Для чего понадобилось Кириллу мнение отца по поводу какой-то барышни, приехавшей из Швейцарии, Вронский понять не мог. Он решил быть вежливым с ней, как он был вежлив с любым, ниже его по положению, не избавившись от привычки смотреть на людей как на вещи. Наверняка барышня не имеет к высшему свету никакого отношения. Обычная милая простушка.
Вронский заметил из-за ограды мундир сына и девушку, которую он вел под руку. Правила этикета требовали, чтобы хозяин вышел к гостям. Граф спустился с веранды и стал ждать, ничем не выказывая раздражения, овладевшего им. Он видел, как Кирилл пропустил барышню в калитку. Барышня была среднего роста, хорошо сложена, хотя и чуть полновата. Лицо скрыто под широкополой шляпой. Что же касается платья, то Вронский невольно отметил, что она и понятия не имеет о моде. Увиденного было вполне достаточно. Ему захотелось как можно скорее избавиться от этой обязанности, ставшей обременительной.

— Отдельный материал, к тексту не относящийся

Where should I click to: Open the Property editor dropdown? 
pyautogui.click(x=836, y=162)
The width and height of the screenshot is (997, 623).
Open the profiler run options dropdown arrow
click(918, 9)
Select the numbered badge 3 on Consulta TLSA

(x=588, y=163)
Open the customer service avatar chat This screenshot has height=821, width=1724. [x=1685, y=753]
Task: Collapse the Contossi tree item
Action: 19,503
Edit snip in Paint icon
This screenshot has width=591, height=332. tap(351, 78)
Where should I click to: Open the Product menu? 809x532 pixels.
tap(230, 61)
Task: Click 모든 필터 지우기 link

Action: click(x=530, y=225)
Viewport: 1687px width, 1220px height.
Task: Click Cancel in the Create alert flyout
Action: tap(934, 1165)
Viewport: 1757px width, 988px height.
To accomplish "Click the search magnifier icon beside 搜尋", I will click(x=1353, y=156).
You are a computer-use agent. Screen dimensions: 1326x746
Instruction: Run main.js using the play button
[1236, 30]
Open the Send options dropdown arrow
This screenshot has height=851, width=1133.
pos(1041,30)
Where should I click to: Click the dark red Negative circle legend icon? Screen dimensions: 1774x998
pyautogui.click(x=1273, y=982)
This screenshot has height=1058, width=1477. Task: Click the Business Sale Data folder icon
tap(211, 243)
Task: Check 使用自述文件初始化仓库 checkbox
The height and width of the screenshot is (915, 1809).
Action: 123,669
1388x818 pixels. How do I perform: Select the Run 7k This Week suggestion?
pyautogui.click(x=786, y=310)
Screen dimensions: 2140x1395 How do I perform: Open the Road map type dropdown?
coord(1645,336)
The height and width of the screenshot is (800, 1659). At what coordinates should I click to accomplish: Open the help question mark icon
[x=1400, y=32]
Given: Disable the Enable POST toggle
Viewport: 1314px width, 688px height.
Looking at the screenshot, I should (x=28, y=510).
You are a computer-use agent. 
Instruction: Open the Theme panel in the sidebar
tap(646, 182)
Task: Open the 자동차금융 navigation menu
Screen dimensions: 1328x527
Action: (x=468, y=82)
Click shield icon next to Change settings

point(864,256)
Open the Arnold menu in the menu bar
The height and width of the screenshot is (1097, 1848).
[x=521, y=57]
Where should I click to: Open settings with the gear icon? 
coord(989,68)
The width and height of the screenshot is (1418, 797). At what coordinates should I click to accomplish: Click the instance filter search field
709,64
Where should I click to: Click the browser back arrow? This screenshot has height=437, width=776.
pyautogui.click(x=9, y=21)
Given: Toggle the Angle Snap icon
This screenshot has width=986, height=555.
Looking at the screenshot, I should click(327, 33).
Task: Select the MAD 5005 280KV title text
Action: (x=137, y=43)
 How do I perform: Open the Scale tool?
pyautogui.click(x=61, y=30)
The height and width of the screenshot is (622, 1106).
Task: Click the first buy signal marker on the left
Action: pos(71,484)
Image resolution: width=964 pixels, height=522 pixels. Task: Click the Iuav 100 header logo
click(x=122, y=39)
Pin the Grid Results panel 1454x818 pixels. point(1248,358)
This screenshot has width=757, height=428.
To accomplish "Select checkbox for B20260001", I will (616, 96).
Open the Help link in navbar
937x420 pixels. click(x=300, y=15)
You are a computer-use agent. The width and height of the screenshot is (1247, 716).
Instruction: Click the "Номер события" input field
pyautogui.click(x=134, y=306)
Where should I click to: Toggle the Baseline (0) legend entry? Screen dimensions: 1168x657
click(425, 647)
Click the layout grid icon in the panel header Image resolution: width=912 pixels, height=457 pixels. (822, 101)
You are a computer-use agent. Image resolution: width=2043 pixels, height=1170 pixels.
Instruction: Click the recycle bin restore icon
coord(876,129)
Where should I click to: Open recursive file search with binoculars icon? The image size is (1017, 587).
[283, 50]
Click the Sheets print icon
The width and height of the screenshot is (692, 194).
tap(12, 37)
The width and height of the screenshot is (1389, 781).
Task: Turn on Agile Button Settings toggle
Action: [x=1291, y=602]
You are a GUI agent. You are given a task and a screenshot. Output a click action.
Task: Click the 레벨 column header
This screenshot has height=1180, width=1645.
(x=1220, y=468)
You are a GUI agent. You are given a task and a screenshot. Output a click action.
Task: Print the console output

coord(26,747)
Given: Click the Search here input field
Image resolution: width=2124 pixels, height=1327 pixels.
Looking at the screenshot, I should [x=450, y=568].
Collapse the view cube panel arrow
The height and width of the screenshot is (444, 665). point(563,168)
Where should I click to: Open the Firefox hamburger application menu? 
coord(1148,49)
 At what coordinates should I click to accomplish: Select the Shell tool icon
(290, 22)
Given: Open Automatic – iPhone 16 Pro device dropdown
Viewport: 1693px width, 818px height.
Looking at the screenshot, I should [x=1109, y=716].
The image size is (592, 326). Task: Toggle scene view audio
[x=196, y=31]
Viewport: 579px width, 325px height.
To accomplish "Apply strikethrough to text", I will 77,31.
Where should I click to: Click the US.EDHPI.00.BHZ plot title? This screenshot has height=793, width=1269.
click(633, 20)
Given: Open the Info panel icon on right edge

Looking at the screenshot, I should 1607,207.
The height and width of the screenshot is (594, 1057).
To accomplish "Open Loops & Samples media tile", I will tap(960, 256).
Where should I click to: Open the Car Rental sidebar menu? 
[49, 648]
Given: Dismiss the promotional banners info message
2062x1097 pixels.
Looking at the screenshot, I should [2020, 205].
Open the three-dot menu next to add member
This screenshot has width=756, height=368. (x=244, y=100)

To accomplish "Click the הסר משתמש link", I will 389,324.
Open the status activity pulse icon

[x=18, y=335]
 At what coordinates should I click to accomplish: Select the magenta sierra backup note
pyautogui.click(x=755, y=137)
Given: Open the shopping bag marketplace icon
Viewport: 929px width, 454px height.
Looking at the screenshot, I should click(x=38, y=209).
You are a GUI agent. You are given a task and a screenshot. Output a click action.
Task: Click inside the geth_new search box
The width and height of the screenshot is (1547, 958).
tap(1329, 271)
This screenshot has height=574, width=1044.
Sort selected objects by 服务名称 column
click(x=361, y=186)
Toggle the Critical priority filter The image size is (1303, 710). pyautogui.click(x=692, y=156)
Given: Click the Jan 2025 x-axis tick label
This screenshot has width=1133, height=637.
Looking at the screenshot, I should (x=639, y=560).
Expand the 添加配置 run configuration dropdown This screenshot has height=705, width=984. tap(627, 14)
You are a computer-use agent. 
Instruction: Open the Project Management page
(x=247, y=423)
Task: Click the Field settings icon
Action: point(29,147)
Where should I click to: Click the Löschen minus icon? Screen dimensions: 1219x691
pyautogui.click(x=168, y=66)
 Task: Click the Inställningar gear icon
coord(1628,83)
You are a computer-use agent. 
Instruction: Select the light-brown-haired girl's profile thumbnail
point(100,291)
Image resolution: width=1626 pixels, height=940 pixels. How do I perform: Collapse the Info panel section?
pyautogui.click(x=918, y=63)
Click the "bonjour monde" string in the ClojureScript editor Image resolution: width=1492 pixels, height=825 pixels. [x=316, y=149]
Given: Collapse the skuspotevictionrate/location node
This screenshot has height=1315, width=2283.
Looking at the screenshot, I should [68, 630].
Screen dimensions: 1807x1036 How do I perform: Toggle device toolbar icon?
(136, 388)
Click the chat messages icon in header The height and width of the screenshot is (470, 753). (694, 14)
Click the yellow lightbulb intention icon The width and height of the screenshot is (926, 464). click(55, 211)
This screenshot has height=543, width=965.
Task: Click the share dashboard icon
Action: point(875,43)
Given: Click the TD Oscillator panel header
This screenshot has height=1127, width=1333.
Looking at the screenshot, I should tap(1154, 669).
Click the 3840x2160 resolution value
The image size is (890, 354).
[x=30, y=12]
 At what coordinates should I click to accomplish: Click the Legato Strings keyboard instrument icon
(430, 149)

Сын зашел на шаг вперед и для чего-то отдал честь.
– Отец! – торжественно произнес он. – Позволь представить тебе Анну Алексеевну, прибывшую в столицу из Швейцарии. Хотя она предпочитает, чтобы ее называли Ани.
Барышня подняла лицо.
Алексей Кириллович обладал крепким характером, закаленным войной и тяжелым ранением. Он только задержал дыхание, все еще не веря, что такое чудо возможно.
Это была она. Сдержанная оживленность играла в ее лице и порхала между блестящими глазами и чуть заметной улыбкой, изгибавшей ее румяные губы. Как будто избыток чего-то так переполнял ее существо, что мимо ее воли выражался то в блеске взгляда, то в улыбке. Она потушила умышленно свет в глазах, но он светился против ее воли в чуть заметной улыбке. Она была прелестна в своем простом платье, прелестны были ее руки, прелестна твердая шея, прелестны вьющиеся волосы, прелестны грациозные легкие движения рук, прелестно это красивое лицо в своем оживлении; но было что-то ужасное и жестокое в ее прелести. Вронский увидел Анну. Она стояла перед ним живая и молодая, такая, какой он запомнил ее и какой она осталась на его портрете. И это было по-настоящему страшно. Интерес сына открылся для него с неожиданной стороны и нашел столь необычное объяснение, и Вронский подумал, что, быть может, случилось то, чего он так долго ждал и боялся. Хотя поверить в это было совершенно невозможно.